Problem description: All lines of the listing that contain "computer" should be shown in full.
══════
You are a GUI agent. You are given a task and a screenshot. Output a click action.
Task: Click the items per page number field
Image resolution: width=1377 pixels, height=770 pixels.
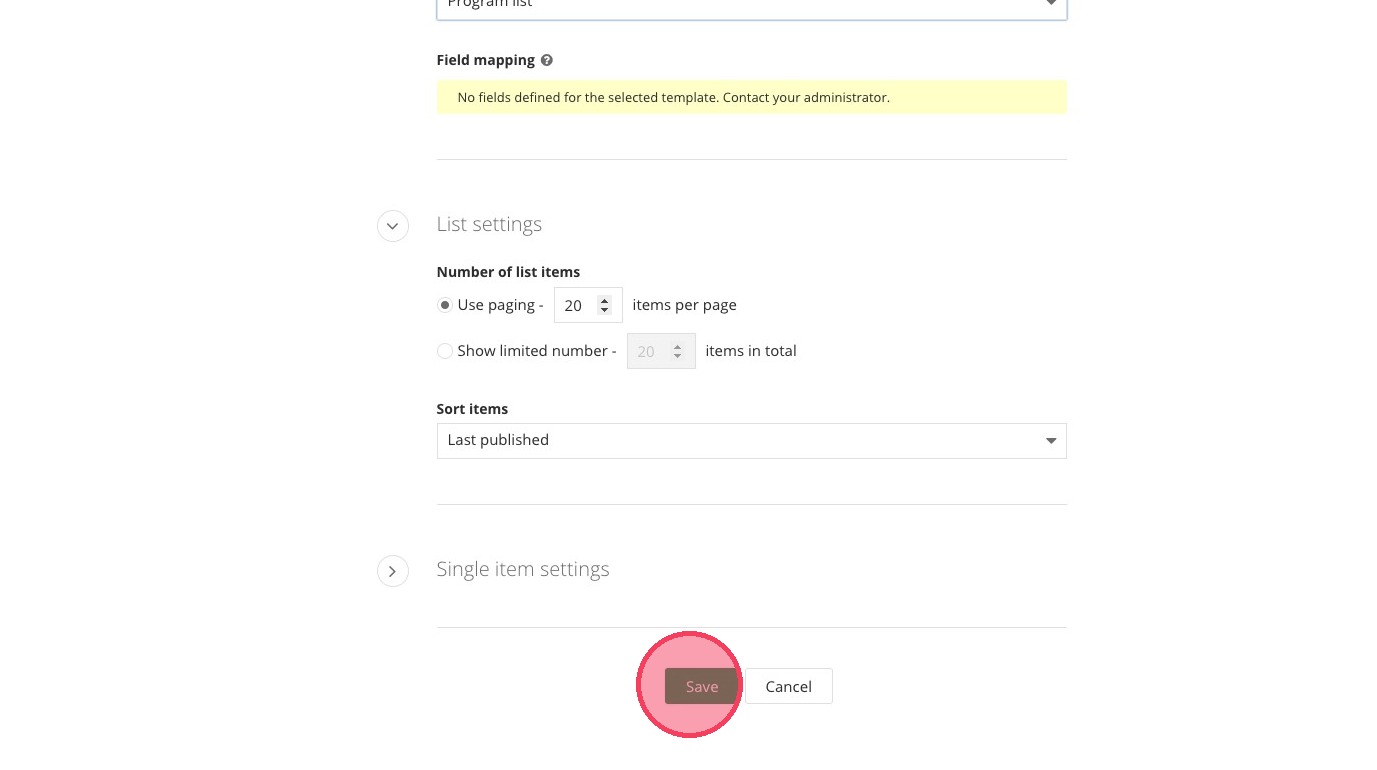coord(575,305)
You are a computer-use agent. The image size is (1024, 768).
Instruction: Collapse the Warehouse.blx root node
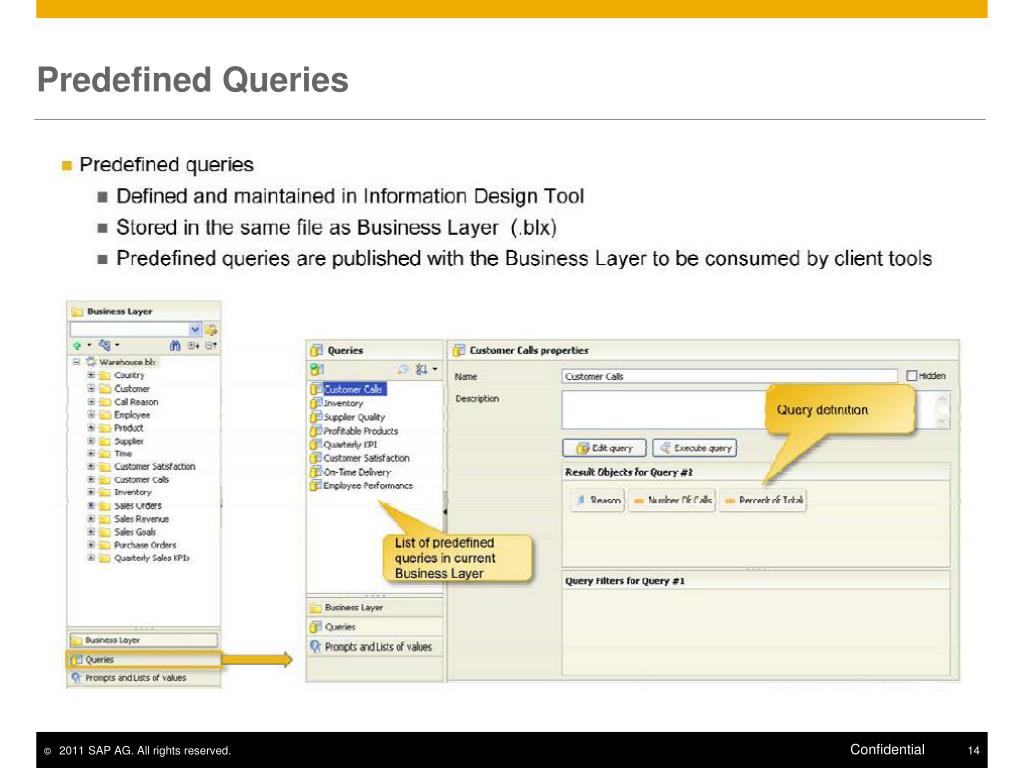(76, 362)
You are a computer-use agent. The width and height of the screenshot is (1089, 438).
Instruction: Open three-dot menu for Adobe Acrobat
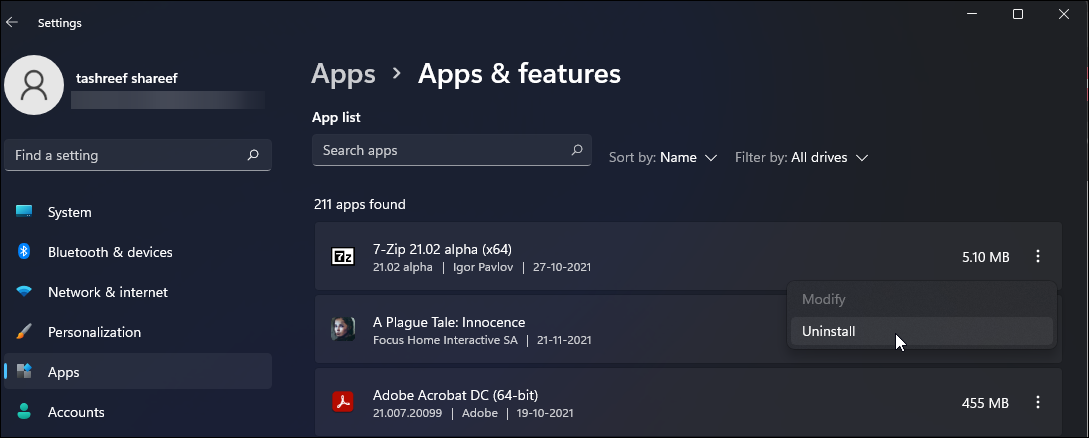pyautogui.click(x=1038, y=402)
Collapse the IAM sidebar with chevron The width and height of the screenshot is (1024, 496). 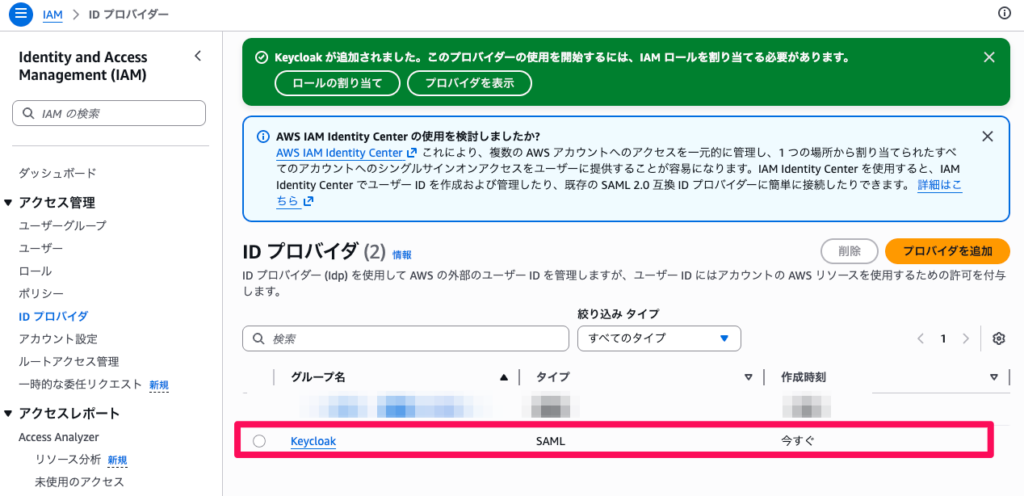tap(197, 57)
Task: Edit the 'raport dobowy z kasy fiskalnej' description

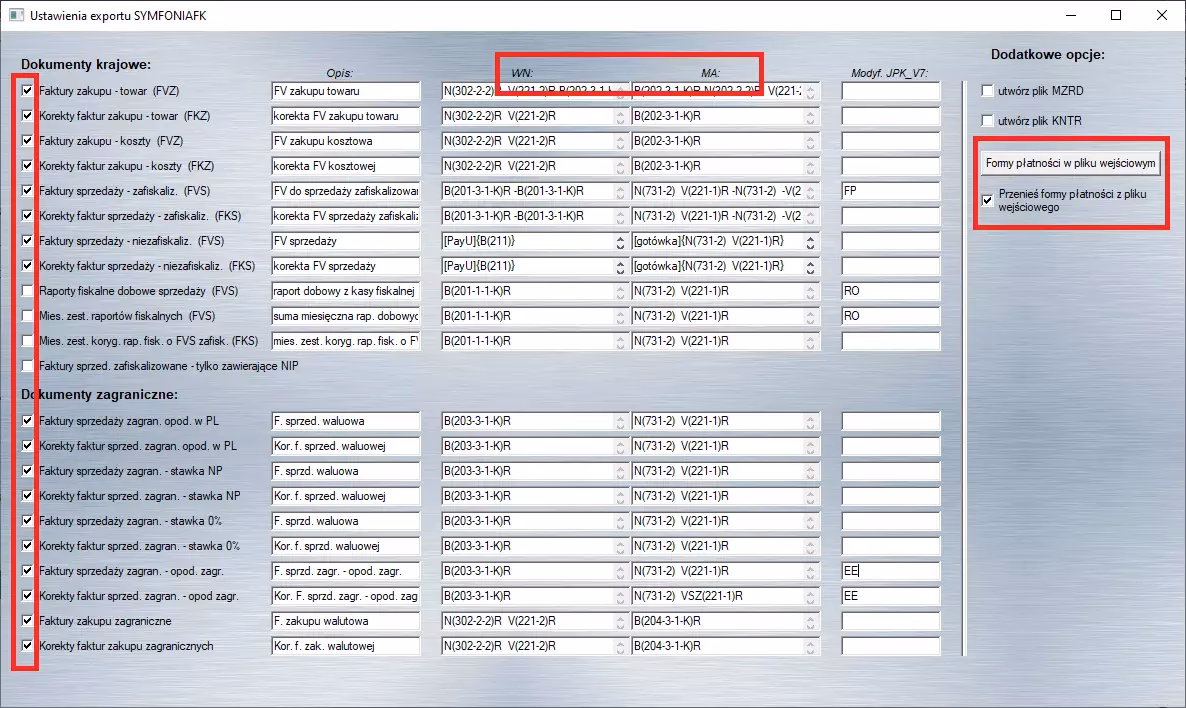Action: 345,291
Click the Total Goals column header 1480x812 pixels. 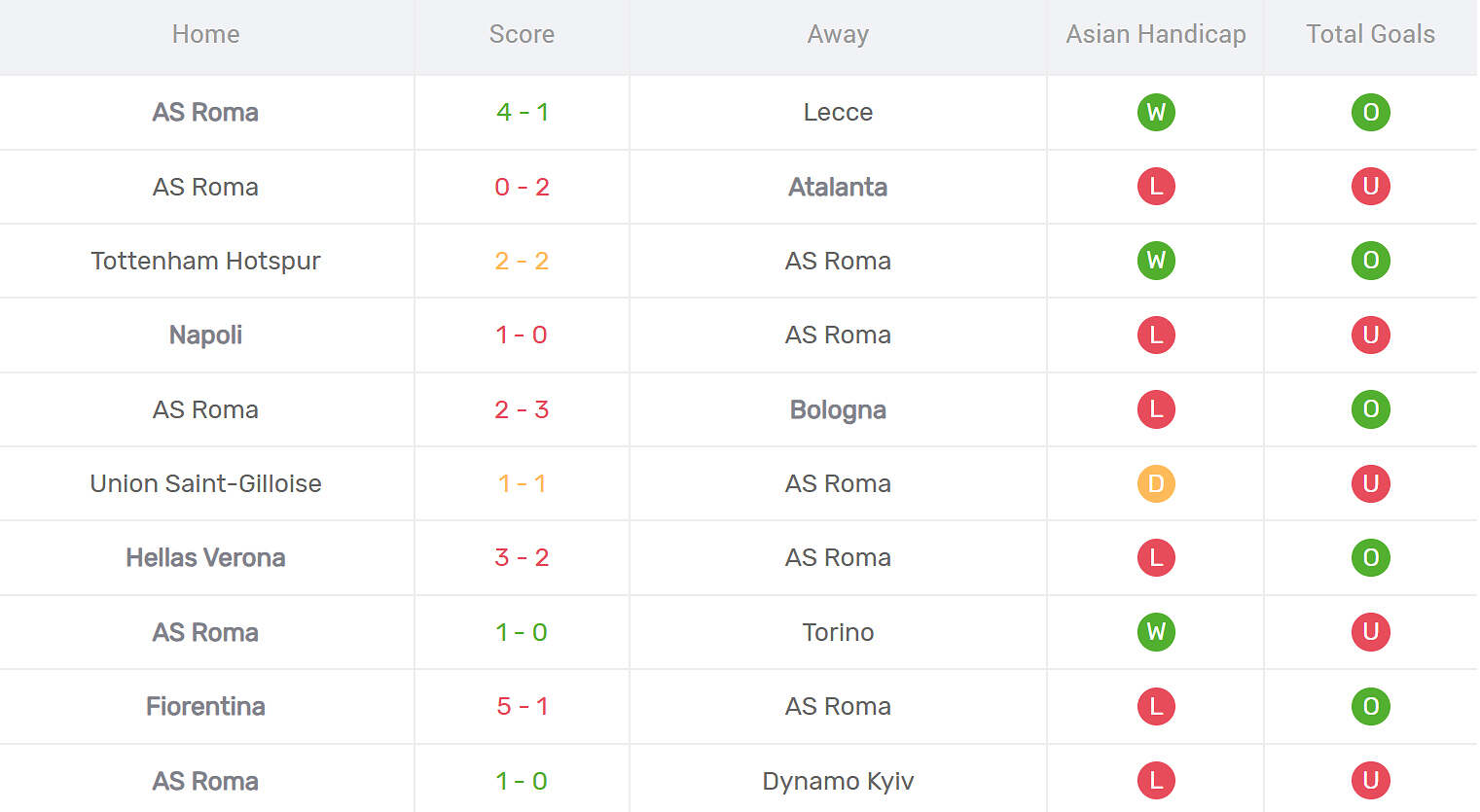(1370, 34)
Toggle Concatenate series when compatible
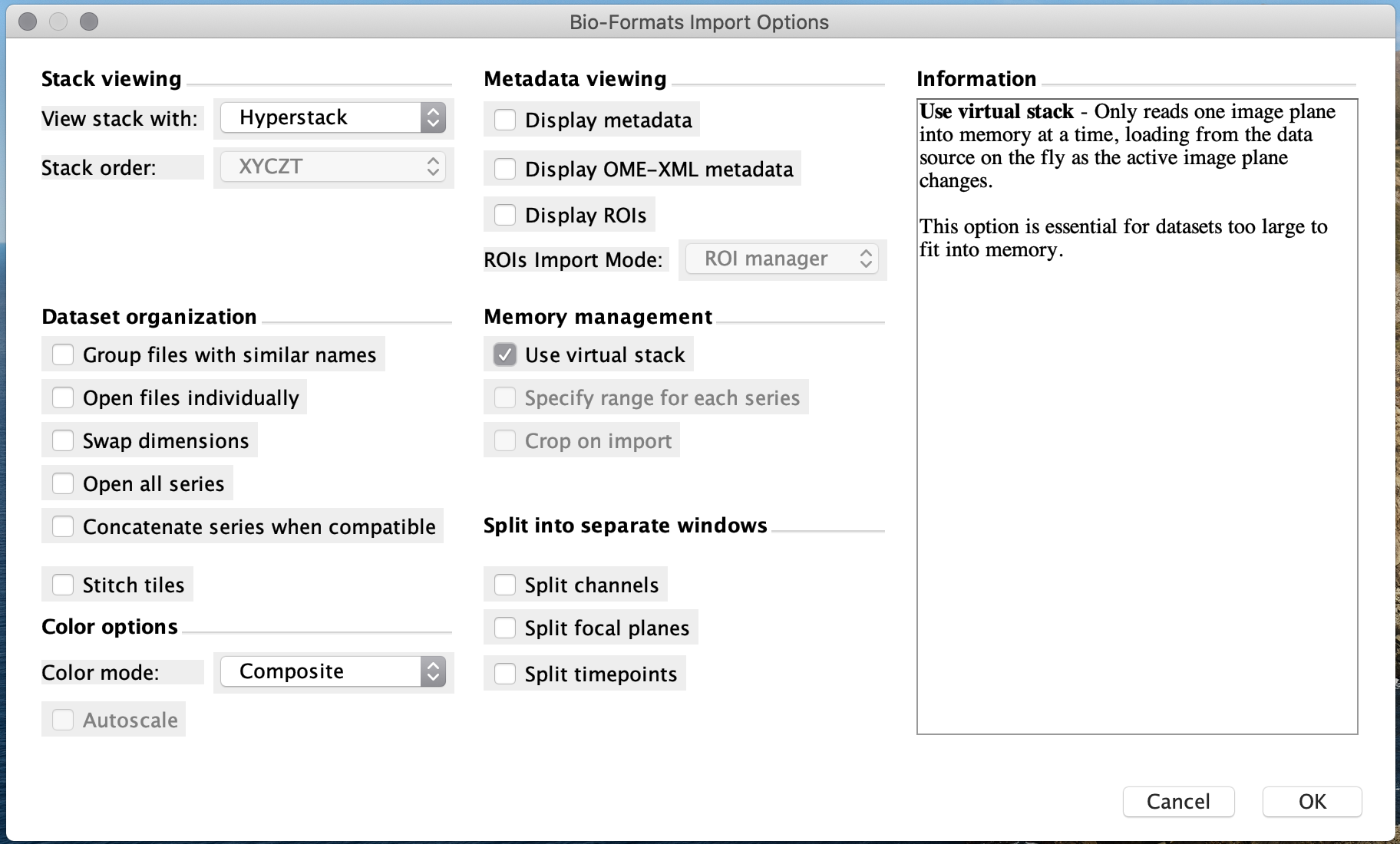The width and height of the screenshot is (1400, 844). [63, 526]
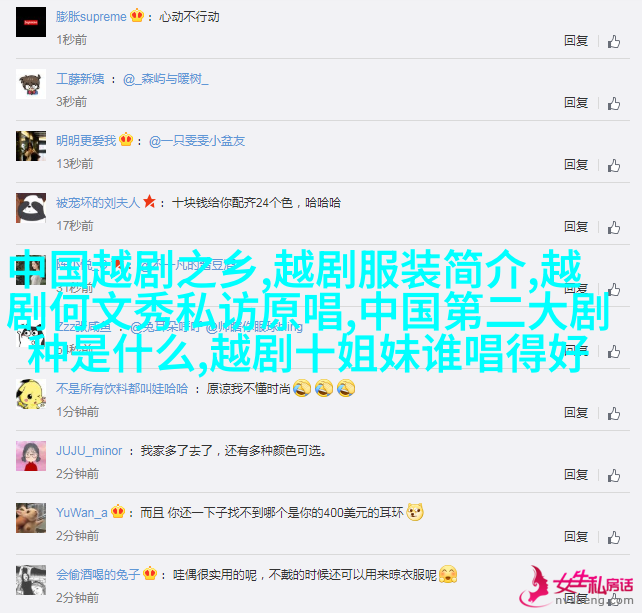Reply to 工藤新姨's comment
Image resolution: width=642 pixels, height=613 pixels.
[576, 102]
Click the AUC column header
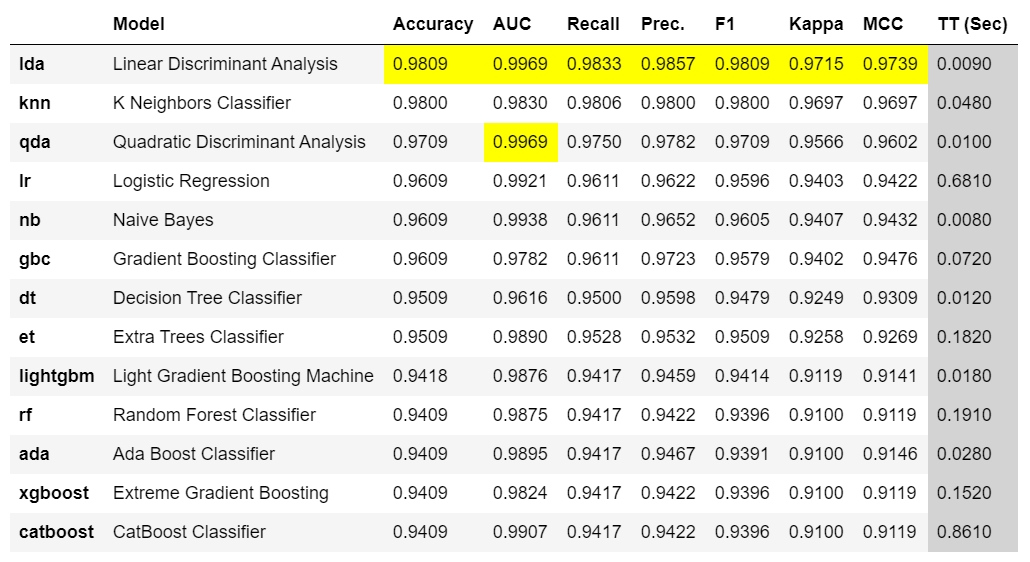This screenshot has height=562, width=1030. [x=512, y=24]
══════
Result of this task:
You are a computer-use agent. The image size is (1024, 768).
You are a computer-use agent. The width and height of the screenshot is (1089, 438).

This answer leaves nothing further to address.